About the series
Synopsis: While aquaculture is often described as one of the fastest growing food production systems in the world, progress is often non-linear and complex when we focus on any particular location. This type of place-based perspective on aquaculture can be helpful in understanding other complex social-ecological-economic systems. Maine leads the country in marine aquaculture production by value but only engages a small proportion of its 5,600 km of tidal shoreline in this activity. Our group works with the seaweed, shellfish, and finfish industries in the state to create a more sustainable industry since each production system requires different tools. For example, seaweed processing recently passed the million-pound threshold in Maine for the first time due to interactions between the seaweed industry and the American lobster fleet. One emerging shellfish aquaculture trend with promise is aquacultured sea scallops. Growers in Maine put the first aquacultured sea scallop on the market in 2019 but any new industry requires significant learning by doing and technology transfer, in this case with Japan. Finally, our group is working closely with Recirculating Aquaculture Systems, such as Whole Oceans, Kingfish Maine and Nordic AquaFarms to allow for sustainable use of intake water and a full characterization of the impact on receiving waters. A theme of our work is to take established oceanographic tools such as remote sensing satellite systems and oceanographic buoys to better characterize aquaculture environment interactions. For example, by combining multiple observing platforms, we are identifying new areas for shellfish aquaculture expansion, characterizing important feedbacks that alter carrying capacity, and incorporating climate related factors into future aquaculture growing area projections. In short, I will do my best to present a Maine travelogue through an aquaculture lens.

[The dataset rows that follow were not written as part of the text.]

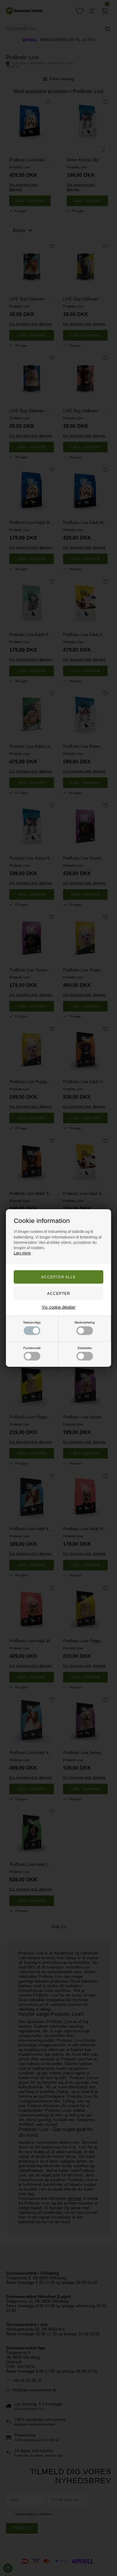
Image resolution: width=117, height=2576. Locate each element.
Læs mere (22, 1253)
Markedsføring (85, 1322)
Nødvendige (32, 1322)
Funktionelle (32, 1348)
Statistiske (84, 1348)
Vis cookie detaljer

About the Speaker: Dr. Damian C Brady is the Agatha B. Darling Professor of Oceanography at the University of Maine's Darling Marine Center and was hired during NSF's largest investment in aquaculture science to date: EPSCOR's Sustainable Ecological Aquaculture Network (SEANET). Dr. Brady received his PhD from the University of Delaware in 2008 studying interactions between juvenile estuary-dependent fishes and hypoxia. When he arrived in Maine, he discovered that many of the water quality problems that affect the US East Coast were not present in Maine. Therefore, he shifted focus to include aquaculture, offshore wind, and fisheries through the same lens as his hypoxia work. Specifically, how can we link oceanographic conditions to specific outcomes for marine organisms. Dr. Brady's group applies oceanographic tools to applied marine systems as diverse as floating offshore wind, the American lobster fishery and North Atlantic right whale interactions, and recirculating aquaculture systems.